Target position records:
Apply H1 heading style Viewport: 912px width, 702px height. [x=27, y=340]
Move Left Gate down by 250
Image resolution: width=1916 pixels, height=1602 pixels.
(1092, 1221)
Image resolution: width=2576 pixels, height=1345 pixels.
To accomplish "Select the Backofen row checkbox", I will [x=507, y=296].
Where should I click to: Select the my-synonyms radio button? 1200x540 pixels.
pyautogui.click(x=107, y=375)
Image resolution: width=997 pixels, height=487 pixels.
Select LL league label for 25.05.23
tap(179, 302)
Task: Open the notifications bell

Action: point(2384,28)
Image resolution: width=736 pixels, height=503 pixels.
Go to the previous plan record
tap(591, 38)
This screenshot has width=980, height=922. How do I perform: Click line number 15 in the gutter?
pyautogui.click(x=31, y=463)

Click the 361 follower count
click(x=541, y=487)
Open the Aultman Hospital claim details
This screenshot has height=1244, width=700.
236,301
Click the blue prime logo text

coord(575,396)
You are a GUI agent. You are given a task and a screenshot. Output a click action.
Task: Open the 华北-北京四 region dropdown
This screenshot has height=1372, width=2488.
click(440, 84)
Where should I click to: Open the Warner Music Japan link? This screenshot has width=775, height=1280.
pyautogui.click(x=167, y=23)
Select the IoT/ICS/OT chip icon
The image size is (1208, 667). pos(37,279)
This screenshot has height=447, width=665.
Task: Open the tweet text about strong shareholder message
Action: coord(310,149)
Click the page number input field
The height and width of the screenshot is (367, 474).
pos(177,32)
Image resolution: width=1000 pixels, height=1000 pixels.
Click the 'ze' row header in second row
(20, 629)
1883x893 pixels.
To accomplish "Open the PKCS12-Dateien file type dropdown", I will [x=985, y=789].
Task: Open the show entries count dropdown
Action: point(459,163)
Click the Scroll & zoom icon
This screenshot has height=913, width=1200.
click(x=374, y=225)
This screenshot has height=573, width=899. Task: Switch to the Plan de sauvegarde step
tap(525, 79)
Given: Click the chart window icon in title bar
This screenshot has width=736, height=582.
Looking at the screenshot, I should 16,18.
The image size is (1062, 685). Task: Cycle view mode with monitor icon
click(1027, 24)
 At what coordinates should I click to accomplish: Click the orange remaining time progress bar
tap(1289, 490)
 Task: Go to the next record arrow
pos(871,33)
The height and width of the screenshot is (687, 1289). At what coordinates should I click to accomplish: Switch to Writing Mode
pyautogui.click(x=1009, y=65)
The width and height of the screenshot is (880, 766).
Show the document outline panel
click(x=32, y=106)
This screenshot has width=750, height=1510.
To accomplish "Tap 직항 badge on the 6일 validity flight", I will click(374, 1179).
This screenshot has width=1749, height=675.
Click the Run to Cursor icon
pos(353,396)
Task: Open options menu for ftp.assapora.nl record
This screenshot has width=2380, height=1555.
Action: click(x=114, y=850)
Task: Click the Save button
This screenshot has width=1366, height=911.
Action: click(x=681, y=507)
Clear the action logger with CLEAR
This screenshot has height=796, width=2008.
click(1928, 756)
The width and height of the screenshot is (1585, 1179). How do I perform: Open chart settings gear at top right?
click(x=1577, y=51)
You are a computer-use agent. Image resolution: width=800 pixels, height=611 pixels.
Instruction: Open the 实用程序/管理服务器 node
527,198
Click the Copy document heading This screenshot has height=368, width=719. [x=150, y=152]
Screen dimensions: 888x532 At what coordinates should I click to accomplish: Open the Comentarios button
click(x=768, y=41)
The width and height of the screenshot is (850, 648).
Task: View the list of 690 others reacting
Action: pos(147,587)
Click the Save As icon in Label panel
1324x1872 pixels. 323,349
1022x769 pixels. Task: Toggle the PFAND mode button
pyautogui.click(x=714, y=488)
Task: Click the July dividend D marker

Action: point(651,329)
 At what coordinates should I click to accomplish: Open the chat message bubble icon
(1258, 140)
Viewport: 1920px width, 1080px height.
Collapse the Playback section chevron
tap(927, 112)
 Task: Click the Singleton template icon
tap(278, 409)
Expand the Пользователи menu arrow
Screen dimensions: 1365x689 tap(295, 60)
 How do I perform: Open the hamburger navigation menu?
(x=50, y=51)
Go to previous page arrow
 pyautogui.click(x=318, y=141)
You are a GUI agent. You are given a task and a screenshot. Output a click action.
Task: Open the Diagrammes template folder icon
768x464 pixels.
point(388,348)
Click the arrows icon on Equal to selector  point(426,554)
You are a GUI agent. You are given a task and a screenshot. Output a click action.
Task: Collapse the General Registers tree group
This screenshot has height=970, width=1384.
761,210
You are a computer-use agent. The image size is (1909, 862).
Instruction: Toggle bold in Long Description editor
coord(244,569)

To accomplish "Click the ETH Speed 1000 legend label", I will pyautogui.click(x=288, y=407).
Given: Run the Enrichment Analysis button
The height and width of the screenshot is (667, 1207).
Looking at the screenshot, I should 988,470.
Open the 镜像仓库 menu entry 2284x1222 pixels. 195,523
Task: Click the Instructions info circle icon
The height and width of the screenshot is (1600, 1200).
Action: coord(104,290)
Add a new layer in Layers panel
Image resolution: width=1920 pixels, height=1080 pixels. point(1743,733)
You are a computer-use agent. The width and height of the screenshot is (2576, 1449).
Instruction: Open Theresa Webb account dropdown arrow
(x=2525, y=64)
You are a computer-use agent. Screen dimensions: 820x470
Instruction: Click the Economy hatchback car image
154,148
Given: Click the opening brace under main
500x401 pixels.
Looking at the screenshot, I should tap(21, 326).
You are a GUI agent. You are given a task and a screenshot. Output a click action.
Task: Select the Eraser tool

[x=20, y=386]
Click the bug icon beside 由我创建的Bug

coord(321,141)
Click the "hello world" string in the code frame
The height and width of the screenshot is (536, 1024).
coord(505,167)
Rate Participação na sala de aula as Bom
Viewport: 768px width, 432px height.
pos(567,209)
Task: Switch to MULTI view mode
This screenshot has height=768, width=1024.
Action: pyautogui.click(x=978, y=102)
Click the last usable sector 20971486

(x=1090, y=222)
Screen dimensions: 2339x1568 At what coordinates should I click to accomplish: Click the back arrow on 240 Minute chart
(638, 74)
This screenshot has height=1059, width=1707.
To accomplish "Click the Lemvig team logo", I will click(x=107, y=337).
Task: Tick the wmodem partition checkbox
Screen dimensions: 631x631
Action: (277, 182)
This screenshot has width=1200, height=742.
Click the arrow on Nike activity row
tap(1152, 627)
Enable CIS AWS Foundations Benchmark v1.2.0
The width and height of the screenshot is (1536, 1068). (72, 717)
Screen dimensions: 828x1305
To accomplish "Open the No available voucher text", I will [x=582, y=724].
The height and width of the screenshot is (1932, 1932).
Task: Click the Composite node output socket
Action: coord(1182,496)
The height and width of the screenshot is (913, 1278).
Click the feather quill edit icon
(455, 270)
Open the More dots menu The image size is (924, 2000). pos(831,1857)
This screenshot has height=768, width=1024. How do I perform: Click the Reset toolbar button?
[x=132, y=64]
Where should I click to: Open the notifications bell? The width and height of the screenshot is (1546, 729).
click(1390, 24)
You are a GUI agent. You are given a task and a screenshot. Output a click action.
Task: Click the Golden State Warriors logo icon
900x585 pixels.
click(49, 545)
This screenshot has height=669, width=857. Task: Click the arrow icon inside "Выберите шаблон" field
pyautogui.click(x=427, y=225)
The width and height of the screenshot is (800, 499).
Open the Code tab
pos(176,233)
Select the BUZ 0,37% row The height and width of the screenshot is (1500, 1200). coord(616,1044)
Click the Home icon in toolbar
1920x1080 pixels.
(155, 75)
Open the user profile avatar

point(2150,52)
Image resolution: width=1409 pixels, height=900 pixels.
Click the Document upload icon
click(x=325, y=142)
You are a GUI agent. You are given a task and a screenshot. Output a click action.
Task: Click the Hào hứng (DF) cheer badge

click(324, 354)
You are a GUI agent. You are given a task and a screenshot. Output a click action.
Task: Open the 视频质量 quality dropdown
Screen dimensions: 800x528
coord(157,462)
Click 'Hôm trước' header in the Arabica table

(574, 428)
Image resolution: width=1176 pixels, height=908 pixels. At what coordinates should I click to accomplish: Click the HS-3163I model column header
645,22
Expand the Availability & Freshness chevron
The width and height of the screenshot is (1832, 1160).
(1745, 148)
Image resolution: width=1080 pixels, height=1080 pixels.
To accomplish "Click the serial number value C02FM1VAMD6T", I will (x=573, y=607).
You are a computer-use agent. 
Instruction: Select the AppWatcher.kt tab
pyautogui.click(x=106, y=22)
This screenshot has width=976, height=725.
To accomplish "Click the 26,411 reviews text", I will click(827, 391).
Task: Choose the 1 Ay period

Description of the task: Reproduce the items above verbatim, everything from the line containing "Click the arrows" down to the line containing "(x=1090, y=222)", including both of those lines.

Full answer:
Click the arrows icon on Equal to selector  point(426,554)
You are a GUI agent. You are given a task and a screenshot. Output a click action.
Task: Collapse the General Registers tree group
This screenshot has height=970, width=1384.
761,210
You are a computer-use agent. The image size is (1909, 862).
Instruction: Toggle bold in Long Description editor
coord(244,569)

To accomplish "Click the ETH Speed 1000 legend label", I will pyautogui.click(x=288, y=407).
Given: Run the Enrichment Analysis button
The height and width of the screenshot is (667, 1207).
Looking at the screenshot, I should 988,470.
Open the 镜像仓库 menu entry 2284x1222 pixels. 195,523
Task: Click the Instructions info circle icon
The height and width of the screenshot is (1600, 1200).
Action: coord(104,290)
Add a new layer in Layers panel
Image resolution: width=1920 pixels, height=1080 pixels. point(1743,733)
You are a computer-use agent. The width and height of the screenshot is (2576, 1449).
Instruction: Open Theresa Webb account dropdown arrow
(x=2525, y=64)
You are a computer-use agent. Screen dimensions: 820x470
Instruction: Click the Economy hatchback car image
154,148
Given: Click the opening brace under main
500x401 pixels.
Looking at the screenshot, I should tap(21, 326).
You are a GUI agent. You are given a task and a screenshot. Output a click action.
Task: Select the Eraser tool

[x=20, y=386]
Click the bug icon beside 由我创建的Bug

coord(321,141)
Click the "hello world" string in the code frame
The height and width of the screenshot is (536, 1024).
coord(505,167)
Rate Participação na sala de aula as Bom
Viewport: 768px width, 432px height.
pos(567,209)
Task: Switch to MULTI view mode
This screenshot has height=768, width=1024.
Action: pyautogui.click(x=978, y=102)
Click the last usable sector 20971486

(x=1090, y=222)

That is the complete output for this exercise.